Thanks!  The mysql change went without issue and the tables look good, like the ones you showed below.  The new slurmdbd 17.11.2 started without a hitch and the cluster is being brought back online.  Right now things look good, but I’ll let you know if anything else comes up.

Rob


On Jan 4, 2018, at 3:30 PM, bugs@schedmd.com<mailto:bugs@schedmd.com> wrote:


Comment # 8<https://bugs.schedmd.com/show_bug.cgi?id=4579#c8> on bug 4579<https://bugs.schedmd.com/show_bug.cgi?id=4579> from Marshall Garey<mailto:marshall@schedmd.com>

Fantastic. The mysql commands are in the long block of text in comment 5<x-msg://63/show_bug.cgi?id=4579#c5>, but
here they are again so you don't have to dig through that:

delete from tres_table where id=6; update tres_table set type='gres' where
id=5;

Then simply start up the 17.11.2 slurmdbd.

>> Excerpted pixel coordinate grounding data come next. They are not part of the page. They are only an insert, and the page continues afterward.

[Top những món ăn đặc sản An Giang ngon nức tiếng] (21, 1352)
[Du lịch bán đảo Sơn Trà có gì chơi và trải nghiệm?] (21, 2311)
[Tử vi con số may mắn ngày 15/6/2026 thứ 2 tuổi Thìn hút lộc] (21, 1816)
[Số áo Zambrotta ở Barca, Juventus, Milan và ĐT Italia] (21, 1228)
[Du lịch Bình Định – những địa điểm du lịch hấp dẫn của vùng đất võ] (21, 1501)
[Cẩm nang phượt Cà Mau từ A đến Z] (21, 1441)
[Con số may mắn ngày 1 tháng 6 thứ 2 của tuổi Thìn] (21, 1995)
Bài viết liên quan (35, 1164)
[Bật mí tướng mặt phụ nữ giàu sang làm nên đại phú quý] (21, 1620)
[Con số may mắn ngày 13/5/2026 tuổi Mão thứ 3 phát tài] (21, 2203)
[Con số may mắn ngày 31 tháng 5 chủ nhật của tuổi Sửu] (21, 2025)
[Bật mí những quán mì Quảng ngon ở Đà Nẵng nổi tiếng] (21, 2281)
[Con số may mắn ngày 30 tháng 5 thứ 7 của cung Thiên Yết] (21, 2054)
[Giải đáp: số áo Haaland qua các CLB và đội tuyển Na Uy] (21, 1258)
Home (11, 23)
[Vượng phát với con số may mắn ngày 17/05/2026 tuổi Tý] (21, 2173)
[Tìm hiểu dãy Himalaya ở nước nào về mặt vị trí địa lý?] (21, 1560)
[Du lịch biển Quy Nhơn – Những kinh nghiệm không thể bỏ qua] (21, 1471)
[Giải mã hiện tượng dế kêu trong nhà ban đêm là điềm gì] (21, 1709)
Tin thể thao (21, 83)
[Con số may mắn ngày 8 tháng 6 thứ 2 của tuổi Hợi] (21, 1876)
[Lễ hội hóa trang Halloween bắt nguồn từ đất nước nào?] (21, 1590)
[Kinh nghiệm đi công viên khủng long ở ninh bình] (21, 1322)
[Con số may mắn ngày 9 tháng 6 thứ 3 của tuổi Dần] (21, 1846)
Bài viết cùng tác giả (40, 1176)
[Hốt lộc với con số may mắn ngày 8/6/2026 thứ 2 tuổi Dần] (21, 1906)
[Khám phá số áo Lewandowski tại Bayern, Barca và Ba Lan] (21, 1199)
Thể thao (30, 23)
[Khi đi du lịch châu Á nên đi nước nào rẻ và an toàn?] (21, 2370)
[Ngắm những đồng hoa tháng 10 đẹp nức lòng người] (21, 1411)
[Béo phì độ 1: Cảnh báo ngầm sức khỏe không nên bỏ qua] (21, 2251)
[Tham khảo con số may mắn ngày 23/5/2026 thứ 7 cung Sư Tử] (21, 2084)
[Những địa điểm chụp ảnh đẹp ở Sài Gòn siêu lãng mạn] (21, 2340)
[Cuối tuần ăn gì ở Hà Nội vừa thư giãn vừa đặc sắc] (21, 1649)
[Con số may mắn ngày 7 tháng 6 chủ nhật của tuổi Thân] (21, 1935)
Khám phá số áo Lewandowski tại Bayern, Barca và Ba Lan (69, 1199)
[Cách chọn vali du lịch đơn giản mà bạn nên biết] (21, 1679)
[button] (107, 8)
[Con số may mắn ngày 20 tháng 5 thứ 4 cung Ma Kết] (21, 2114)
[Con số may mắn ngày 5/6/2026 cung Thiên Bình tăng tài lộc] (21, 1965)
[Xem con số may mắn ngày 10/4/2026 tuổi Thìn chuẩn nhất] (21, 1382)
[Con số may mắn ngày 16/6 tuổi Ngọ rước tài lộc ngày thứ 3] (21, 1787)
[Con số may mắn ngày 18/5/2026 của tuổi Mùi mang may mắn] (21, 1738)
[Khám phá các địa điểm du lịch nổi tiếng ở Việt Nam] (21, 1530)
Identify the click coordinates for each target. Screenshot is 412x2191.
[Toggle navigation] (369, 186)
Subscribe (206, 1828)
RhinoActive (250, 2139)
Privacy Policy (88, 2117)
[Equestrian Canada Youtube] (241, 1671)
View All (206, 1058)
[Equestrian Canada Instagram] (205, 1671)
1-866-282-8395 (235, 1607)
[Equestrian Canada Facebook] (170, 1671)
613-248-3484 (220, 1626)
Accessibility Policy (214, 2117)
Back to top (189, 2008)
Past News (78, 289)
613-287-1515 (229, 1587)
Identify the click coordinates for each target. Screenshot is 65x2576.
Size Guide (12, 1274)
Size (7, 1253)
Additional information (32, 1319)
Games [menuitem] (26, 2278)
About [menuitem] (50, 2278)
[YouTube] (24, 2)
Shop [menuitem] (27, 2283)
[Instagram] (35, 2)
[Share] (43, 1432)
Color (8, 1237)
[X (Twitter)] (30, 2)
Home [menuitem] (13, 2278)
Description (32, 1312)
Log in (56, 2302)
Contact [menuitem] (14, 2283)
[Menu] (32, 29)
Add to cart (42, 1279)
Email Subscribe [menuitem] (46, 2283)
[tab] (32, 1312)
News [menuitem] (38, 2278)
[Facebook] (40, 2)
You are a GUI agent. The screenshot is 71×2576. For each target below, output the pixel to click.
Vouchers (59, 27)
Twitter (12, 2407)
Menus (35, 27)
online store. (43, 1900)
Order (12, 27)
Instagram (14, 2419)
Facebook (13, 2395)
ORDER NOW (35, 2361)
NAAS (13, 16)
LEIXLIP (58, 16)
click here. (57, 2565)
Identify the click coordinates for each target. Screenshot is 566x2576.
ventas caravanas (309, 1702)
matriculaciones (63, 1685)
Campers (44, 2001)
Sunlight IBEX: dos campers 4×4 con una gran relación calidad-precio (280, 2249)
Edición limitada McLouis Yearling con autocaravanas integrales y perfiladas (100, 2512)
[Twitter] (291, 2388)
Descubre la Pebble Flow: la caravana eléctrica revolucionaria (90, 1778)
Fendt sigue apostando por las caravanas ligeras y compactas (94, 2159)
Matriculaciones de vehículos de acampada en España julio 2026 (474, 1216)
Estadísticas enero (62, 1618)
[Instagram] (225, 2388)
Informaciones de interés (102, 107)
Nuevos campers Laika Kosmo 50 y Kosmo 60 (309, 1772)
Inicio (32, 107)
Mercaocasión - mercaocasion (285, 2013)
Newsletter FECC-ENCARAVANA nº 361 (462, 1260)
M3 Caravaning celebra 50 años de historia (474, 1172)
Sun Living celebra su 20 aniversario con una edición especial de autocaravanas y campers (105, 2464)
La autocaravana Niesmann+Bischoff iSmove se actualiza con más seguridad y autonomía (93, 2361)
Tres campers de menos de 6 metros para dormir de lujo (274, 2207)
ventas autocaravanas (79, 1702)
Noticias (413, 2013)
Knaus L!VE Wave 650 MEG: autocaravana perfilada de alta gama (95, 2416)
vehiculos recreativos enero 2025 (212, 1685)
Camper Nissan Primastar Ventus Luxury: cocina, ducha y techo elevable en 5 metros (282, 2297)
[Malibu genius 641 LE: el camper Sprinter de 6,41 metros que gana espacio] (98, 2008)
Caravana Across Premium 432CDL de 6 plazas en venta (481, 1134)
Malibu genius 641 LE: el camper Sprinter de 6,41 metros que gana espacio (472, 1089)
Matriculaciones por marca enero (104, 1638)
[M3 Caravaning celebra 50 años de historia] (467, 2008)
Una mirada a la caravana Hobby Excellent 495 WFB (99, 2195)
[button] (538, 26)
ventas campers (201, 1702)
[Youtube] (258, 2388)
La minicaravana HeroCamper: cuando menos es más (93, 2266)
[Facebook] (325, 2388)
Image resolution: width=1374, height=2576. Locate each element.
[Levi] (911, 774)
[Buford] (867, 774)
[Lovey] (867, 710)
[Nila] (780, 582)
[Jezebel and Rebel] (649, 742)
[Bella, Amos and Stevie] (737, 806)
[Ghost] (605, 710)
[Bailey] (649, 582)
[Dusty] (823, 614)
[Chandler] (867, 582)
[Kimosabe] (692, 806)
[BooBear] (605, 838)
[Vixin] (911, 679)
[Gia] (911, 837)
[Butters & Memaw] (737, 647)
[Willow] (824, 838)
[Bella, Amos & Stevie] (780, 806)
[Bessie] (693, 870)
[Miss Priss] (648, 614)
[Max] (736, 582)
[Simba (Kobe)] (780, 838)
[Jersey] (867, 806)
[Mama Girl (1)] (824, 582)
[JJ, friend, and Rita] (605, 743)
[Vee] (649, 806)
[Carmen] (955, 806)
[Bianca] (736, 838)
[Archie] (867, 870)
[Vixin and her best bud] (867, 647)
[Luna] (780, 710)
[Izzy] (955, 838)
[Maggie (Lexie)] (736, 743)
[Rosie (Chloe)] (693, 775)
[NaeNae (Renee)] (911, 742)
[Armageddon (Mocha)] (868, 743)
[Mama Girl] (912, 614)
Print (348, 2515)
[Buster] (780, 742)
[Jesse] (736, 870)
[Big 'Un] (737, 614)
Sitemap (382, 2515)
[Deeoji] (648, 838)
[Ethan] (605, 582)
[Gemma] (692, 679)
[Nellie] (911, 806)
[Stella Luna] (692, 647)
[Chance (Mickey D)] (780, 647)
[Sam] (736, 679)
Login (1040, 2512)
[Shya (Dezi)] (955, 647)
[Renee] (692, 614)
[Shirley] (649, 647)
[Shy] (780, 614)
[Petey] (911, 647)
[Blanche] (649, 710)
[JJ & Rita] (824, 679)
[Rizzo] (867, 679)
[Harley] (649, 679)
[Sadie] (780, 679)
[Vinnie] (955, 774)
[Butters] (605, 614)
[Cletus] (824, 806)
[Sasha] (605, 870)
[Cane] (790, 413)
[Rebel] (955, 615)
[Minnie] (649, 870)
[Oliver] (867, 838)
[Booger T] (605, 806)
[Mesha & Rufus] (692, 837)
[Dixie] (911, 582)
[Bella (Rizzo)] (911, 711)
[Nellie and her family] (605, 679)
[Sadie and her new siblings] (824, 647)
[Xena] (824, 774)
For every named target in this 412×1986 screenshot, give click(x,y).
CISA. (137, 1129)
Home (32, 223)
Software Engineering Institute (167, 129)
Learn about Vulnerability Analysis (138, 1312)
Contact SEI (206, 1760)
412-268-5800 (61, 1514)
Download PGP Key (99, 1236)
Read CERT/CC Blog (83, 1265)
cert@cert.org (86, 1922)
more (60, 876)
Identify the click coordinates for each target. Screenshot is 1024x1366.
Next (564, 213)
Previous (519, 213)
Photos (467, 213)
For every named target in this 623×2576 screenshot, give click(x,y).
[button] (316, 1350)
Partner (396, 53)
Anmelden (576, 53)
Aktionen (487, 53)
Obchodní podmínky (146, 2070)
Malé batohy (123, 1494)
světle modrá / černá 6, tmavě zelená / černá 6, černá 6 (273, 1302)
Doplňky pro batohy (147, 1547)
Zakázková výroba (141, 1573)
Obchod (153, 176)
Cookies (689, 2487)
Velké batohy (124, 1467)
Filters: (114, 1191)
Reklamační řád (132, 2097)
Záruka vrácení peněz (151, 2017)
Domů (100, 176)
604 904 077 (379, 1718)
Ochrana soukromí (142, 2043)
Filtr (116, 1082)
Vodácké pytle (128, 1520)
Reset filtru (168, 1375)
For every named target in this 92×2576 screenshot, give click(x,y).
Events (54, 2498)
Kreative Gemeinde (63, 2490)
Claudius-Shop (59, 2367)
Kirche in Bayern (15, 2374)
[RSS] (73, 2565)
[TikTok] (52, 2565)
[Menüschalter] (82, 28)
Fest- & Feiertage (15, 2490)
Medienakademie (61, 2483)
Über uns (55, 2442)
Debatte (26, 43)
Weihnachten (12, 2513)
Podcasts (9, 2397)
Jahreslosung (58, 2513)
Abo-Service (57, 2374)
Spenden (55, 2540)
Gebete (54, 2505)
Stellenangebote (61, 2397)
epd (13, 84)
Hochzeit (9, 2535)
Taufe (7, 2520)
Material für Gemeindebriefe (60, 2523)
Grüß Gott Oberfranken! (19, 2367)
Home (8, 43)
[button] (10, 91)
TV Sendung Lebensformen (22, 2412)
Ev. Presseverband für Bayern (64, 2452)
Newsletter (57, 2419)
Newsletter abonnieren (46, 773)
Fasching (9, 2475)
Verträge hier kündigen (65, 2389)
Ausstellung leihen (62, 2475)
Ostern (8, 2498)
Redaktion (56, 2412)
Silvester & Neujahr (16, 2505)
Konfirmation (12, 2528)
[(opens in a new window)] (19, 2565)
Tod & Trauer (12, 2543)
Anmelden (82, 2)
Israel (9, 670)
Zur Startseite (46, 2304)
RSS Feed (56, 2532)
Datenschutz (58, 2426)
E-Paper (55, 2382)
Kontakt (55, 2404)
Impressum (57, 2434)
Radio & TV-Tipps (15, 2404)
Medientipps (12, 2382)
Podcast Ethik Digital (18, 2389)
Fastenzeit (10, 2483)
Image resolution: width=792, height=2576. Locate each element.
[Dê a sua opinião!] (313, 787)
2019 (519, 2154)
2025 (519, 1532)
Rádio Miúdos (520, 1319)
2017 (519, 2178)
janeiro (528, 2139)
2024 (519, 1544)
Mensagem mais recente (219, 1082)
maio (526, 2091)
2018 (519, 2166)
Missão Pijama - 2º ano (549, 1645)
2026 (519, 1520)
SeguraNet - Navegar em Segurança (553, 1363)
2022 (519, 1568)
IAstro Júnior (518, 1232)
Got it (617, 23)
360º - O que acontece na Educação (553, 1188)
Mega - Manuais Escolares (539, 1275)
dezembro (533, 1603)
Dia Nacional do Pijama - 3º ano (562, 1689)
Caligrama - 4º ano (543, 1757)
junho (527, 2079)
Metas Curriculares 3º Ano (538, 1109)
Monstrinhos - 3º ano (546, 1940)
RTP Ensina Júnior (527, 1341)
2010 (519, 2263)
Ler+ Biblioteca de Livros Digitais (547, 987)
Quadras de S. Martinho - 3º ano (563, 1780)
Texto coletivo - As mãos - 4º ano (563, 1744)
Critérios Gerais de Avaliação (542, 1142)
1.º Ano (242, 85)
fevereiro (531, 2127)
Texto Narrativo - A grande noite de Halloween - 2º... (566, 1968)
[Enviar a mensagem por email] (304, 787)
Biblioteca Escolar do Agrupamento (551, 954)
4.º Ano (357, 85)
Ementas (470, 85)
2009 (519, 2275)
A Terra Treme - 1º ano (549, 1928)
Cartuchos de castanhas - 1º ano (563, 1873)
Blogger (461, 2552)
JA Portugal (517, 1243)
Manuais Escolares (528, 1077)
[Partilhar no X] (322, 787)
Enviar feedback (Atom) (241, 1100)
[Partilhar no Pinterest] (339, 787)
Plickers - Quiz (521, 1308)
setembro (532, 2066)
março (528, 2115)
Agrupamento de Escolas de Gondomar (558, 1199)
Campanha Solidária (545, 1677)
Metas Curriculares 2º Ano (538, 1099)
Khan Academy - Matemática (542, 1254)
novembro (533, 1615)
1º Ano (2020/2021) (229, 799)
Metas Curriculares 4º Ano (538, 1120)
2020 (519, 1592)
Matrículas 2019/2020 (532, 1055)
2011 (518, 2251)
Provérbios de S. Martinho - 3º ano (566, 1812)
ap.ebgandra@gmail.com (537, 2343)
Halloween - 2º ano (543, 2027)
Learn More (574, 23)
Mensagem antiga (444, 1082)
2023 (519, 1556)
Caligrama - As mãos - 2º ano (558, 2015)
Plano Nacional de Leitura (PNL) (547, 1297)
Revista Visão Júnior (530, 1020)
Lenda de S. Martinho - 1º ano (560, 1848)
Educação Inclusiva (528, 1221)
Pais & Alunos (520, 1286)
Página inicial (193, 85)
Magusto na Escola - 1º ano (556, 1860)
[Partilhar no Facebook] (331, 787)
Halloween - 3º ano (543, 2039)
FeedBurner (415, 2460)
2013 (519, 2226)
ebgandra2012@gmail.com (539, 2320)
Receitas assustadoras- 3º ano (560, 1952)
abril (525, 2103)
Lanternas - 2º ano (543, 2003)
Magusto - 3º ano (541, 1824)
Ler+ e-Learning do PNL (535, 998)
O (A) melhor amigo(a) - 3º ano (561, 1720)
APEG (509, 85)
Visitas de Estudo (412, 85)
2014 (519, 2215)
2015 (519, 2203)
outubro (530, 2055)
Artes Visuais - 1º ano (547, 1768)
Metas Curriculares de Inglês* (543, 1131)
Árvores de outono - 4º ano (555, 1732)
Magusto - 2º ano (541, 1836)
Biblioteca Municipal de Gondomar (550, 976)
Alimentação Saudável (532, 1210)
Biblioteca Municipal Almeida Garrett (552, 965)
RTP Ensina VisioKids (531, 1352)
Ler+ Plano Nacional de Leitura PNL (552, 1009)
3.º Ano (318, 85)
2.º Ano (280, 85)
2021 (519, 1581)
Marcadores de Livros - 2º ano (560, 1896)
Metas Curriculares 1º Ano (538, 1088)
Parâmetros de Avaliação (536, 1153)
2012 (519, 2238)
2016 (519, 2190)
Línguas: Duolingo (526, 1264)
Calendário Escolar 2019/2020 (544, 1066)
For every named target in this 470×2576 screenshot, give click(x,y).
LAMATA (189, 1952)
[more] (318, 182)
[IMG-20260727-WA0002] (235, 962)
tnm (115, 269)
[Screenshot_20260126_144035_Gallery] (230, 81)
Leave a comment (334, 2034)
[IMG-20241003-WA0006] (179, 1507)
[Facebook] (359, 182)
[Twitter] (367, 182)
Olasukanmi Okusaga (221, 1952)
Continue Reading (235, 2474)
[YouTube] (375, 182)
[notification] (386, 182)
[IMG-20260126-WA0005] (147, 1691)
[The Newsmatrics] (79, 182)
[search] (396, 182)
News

I highly recommend backing up your database, just in case something goes
horribly wrong.

Doing this myself:


Here's what it looks like right now (before the fix):

mysql> select * from tres_table;
+---------------+---------+----+---------+------+
| creation_time | deleted | id | type    | name |
+---------------+---------+----+---------+------+
|    1515103785 |       0 |  1 | cpu     |      |
|    1515103785 |       0 |  2 | mem     |      |
|    1515103785 |       0 |  3 | energy  |      |
|    1515103785 |       0 |  4 | node    |      |
|    1515103857 |       0 |  5 | billing | gpu  |
|    1515104917 |       0 |  6 | gres    | gpu  |
+---------------+---------+----+---------+------+


Fix the table:


mysql> delete from tres_table where id=6; update tres_table set type='gres'
where id=5;
Query OK, 1 row affected (0.01 sec)

Query OK, 1 row affected (0.01 sec)
Rows matched: 1  Changed: 1  Warnings: 0

mysql> select * from tres_table;
+---------------+---------+----+--------+------+
| creation_time | deleted | id | type   | name |
+---------------+---------+----+--------+------+
|    1515103785 |       0 |  1 | cpu    |      |
|    1515103785 |       0 |  2 | mem    |      |
|    1515103785 |       0 |  3 | energy |      |
|    1515103785 |       0 |  4 | node   |      |
|    1515103857 |       0 |  5 | gres   | gpu  |
+---------------+---------+----+--------+------+



Then start up the new slurmdbd. After that, it's fixed. It should look like
this:

mysql> select * from tres_table;
+---------------+---------+------+----------------+------+
| creation_time | deleted | id   | type           | name |
+---------------+---------+------+----------------+------+
|    1515103785 |       0 |    1 | cpu            |      |
|    1515103785 |       0 |    2 | mem            |      |
|    1515103785 |       0 |    3 | energy         |      |
|    1515103785 |       0 |    4 | node           |      |
|    1515108426 |       0 |    5 | billing        |      |
|    1515108426 |       1 | 1000 | dynamic_offset |      |
|    1515103857 |       0 | 1001 | gres           | gpu  |
+---------------+---------+------+----------------+------+

________________________________
You are receiving this mail because:

  *   You reported the bug.

Comment 10 Marshall Garey 2018-01-04 17:31:27 MST

That's great to hear, thanks Robert. I'll close this ticket as resolved/fixed for now, reopen if you have further issues.